Potensi dan Keunggulan Kampus Politeknik Negeri Bandung Polban sebagai Institusi negeri dipercaya oleh Dikti dalam mengelola berbagai program kewirausahaan untuk kemahasiswaan. Program-program tersebut mendorong Mahasiswa untuk berkompetisi membuat proposal dan atau karya ilmiah lainnya. Program-program tersebut diantaranya, PMW (Program Mahasiswa Wirausaha, PKM-K (Program Kreativitas Mahasiwa – Kewirausahaan), dan lain sebagainya. Skema pendanaan program-program di atas banyak diketahui dan dikenal oleh mahasiswa bersifat hibah, tanpa perlu dikembalikan. Hal ini mengakibatkan pada banyak kasus pelaksanaan bisnisnya tidak berjalan baik. Pada pelaksanaannya selama empat tahun 2010, 2011, 2012 dan 2013 terakhir dana yang diberikan harus dikembalikan, sesuai dengan perjanjian yang dibuat sedari dini di awal. Hal ini cukup mendorong munculnya beberapa mahasiswa
27
yang serius dalam berbisnis. Iklim kewirausahaan sebaiknya dibangun dengan kesadaran penuh oleh semua lini yang juga berdasarkan potensi dan keunggulan masing-masing Institusi dilihat dari karakter kampus tersebut. Beberapa tahun terakhir selain PMW, jajaran DIKTI juga membuka kesempatan sebesar-besarnya bagi mahasiswa mengikuti berbagai kegiatan yang berhubungan dengan Program Kreativitas Mahasiswa khususnya kewirausahaan (PKM-K). Di sisi lain Pembantu Direktur III bidang kemahasiswaan Polban periode sebelumnya Bambang Wisnuadhi dan periode saat ini Angki Apriliandi Rachmat, mengklaim bahwa perputaran keuangan kegiatan baik segi pengeluaran ataupun pemasukan mahasiswa Polban di segala bidang pada tahun 2010-2015 disinyalir melebihi 100-150% dari angka yang dianggarkan untuk mereka pada tahun yang sama atau sebelumnya. Banyak dana usaha swadaya yang dilakukan para pengelola Organisasi Mahasiswa (Ormawa) untuk membiayai kegiatan mereka sendiri. Hal ini menunjukkan kesadaran dan potensi yang luar biasa yang dimiliki mahasiswa Polban, untuk merintis dan berjuang sesuai iklim berusaha memberikan terobosan dan melaksanakan kegiatan dengan sungguh-sungguh. Terlebih dengan adanya komunitas yang selalu dikembangkan seperti Inkubator Bisnis yang ideal, mumpuni, sehingga mampu membangkitkan jiwa kewirausahaan mereka secara berkesinambungan sampai lulus dan hidup di masyarakat nantinya. Secara keseluruhan Politeknik Negeri Bandung telah siap dalam mengembangan entrepreneurship Kampus dengan memelihara keuggulan, menjawab tantangan dan terus bersemangat mengembangkannya.

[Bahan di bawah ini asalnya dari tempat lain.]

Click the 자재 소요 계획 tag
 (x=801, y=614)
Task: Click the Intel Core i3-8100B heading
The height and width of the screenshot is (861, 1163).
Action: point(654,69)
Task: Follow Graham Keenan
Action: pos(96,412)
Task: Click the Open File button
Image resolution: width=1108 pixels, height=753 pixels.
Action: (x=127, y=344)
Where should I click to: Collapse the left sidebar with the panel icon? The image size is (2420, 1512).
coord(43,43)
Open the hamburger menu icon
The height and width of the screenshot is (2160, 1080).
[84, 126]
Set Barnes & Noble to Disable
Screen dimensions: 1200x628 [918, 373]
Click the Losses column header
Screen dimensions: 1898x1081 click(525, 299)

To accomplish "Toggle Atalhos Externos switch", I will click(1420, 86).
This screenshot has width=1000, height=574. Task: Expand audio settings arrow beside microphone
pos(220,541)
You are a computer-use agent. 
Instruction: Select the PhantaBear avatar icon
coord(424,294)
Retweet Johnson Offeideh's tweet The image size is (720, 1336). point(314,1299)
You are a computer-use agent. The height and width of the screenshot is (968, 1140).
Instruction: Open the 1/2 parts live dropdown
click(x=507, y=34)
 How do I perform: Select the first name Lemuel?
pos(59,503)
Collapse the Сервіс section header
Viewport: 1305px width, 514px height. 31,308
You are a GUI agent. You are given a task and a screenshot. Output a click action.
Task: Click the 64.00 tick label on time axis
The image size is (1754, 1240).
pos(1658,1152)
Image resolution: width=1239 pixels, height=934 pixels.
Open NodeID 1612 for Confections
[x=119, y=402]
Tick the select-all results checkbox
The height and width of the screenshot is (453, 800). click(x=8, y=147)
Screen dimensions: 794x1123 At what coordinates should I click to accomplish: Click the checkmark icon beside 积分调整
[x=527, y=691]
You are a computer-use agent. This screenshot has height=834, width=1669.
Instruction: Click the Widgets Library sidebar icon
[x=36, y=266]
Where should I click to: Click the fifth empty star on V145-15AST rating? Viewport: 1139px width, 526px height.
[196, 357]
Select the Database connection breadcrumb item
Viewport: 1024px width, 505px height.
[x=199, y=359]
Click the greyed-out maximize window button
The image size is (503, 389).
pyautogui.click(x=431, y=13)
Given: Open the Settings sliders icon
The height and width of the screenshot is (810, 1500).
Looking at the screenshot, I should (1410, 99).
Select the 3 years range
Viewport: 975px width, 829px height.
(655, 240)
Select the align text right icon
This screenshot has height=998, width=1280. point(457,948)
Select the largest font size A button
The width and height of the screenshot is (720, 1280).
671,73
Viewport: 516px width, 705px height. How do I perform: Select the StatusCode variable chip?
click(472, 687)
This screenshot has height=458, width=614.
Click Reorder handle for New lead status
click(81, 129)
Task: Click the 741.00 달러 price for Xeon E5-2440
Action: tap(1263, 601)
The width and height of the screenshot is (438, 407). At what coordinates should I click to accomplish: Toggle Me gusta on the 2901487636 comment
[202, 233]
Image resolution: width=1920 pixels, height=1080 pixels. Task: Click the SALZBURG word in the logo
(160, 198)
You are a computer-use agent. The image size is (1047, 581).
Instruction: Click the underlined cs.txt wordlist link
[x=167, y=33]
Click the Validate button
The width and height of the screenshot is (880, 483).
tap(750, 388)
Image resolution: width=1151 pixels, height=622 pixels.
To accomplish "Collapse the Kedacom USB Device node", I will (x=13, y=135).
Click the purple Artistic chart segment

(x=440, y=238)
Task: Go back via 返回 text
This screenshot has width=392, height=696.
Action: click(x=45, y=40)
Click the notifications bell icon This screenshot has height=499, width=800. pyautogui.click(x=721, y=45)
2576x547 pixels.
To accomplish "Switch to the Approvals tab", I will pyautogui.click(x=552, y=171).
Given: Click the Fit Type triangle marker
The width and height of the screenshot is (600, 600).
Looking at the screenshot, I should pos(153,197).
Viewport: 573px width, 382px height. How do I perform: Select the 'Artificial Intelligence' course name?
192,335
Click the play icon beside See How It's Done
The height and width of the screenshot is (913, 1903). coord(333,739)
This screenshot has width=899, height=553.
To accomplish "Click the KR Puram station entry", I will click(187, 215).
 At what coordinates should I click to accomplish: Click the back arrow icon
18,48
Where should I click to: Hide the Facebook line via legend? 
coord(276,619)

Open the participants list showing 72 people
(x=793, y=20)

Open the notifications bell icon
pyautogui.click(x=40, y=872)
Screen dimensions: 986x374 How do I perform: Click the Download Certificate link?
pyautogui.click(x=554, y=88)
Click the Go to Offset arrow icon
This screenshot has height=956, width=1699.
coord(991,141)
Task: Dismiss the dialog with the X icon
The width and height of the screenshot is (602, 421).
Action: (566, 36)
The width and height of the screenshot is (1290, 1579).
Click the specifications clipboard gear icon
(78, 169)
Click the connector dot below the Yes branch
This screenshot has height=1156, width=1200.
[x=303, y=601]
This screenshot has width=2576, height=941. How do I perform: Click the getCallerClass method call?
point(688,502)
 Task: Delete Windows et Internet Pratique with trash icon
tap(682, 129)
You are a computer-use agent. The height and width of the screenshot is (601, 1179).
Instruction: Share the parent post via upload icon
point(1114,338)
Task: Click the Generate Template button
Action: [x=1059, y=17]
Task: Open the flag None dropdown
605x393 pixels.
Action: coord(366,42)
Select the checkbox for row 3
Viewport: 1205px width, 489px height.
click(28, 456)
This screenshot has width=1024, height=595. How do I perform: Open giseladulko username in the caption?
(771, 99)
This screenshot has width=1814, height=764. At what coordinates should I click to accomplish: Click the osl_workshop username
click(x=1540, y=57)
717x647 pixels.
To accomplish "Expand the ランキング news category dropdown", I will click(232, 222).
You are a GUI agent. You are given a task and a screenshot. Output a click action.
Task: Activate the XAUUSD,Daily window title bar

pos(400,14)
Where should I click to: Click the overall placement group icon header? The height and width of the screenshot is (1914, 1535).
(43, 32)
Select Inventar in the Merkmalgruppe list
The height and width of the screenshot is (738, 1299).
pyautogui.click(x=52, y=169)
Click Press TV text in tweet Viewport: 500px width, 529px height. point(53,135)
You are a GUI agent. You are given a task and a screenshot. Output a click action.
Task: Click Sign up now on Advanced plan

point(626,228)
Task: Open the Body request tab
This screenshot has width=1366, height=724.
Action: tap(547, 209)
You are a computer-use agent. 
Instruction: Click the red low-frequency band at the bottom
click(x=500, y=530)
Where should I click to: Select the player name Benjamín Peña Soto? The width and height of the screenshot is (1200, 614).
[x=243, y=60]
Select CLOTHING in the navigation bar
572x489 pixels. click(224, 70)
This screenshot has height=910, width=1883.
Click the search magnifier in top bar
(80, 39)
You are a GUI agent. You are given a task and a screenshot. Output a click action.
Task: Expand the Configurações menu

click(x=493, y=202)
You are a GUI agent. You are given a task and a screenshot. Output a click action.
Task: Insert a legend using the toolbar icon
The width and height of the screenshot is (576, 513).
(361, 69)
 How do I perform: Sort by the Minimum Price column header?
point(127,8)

2. PENGEMBANGAN JIWA WIRAUSAHA KAMPUS Entrepreneurship bukan berarti hanya membangun bisnis sendiri saja, berbagai jenis dan definisi entrepreneur muncul beberapa tahun ke belakang sebagai gambaran betapa luasnya bidang pengembangan diri ini. Entrepreneurship berarti mengembangkan jiwa wirausaha. Definisi Entrepreneur Secara etimologis, wirausaha/wiraswasta berasal dari bahasa Sansekerta, terdiri dari tiga suku kata : “wira“, “swa“, dan “sta“. Wira berarti manusia unggul, teladan, tangguh, berbudi luhur, berjiwa besar, berani, pahlawan, pionir, pendekar/pejuang kemajuan, memiliki keagungan watak. Swa berarti sendiri, dan Sta berarti berdiri (DIRJEN BELMAWA, DIKTI, 2013). Istilah kewirausahaan, pada dasarnya berasal dari terjemahan entrepreneur, yang dalam bahasa Inggris di kenal dengan between taker atau go between. Entrepreneur menurut para Pakar Peter F Drucker (1959), Zimemmer (1996), Sanusi (1994), Prawiro, (1997) dan lain sebagainya dalam Modul Pembelajaran Kewirausahaan (DIKTI, 2013), Secara singkat menjelaskan kewirausahaan didefinisikan sebagai sesuatu kemampuan kreatif dan inovatif
28
(create new and different) yang dijadikan kiat, dasar, sumber daya, proses dan perjuangan untuk menciptakan nilai tambah barang dan jasa yang dilakukan dengan keberanian untuk menghadapi risiko. Dari segi karakteristik perilaku, Wirausaha (entepreneur) adalah mereka yang mendirikan, mengelola, mengembangkan, dan melembagakan perusahaan miliknya sendiri. Wirausaha adalah mereka yang bisa menciptakan kerja bagi orang lain dengan berswadaya. Definisi ini mengandung asumsi bahwa setiap orang yang mempunyai kemampuan normal, bisa menjadi wirausaha asal mau dan mempunyai kesempatan untuk belajar dan berusaha. Karakter Wirausaha McGraith and Millan (2000) dalam Dikti (2013) menyebutkan terdapat 7 Karakter Wirausaha, yaitu: 1. Berorientasi pada tindakan 2. Berpikir sederhana 3. Selalu mencari peluang baru 4. Mengejar peluang dengan disiplin tinggi 5. Hanya mengambil peluang yang terbaik 6. Fokus pada eksekusi 7. Memfokuskan energi pada usaha yang digeluti. Secara kesimpulan terdapat beberapa istilah untuk entrepreneur, yaitu bukan hanya menciptakan usaha baru yang dibangun sendiri, tetapi juga Intrapreneur, yaitu pegawai/karyawan yang mampu mencari terobosan baru terhadap usaha yang digeluti sesuai bidangnya, memberikan kreativitas dan inovasi tinggi setiap saat untuk kemajuan Perusahaan. Akhirnya, biasanya Intrapreneur akan berubah menjadi entrepreneur sesungguhnya setelah bisa mengakses sumberdaya yang ada, menciptakan dan mencari peluang untuk selanjutnya membuat bisnis baru yang luar biasa. Hal ini cocok dengan kebutuhan Mahasiswa Politeknik Negeri Bandung yang memang dididik menjadi pekerja profesional sesuai dengan karakter pendidikan vokasi, pada akhirnya setelah mereka sangat mampu, adalah menjadi bonus apabila lulusan Polban mampu menciptakan usaha sendiri dan menyerap pengangguran yang ada.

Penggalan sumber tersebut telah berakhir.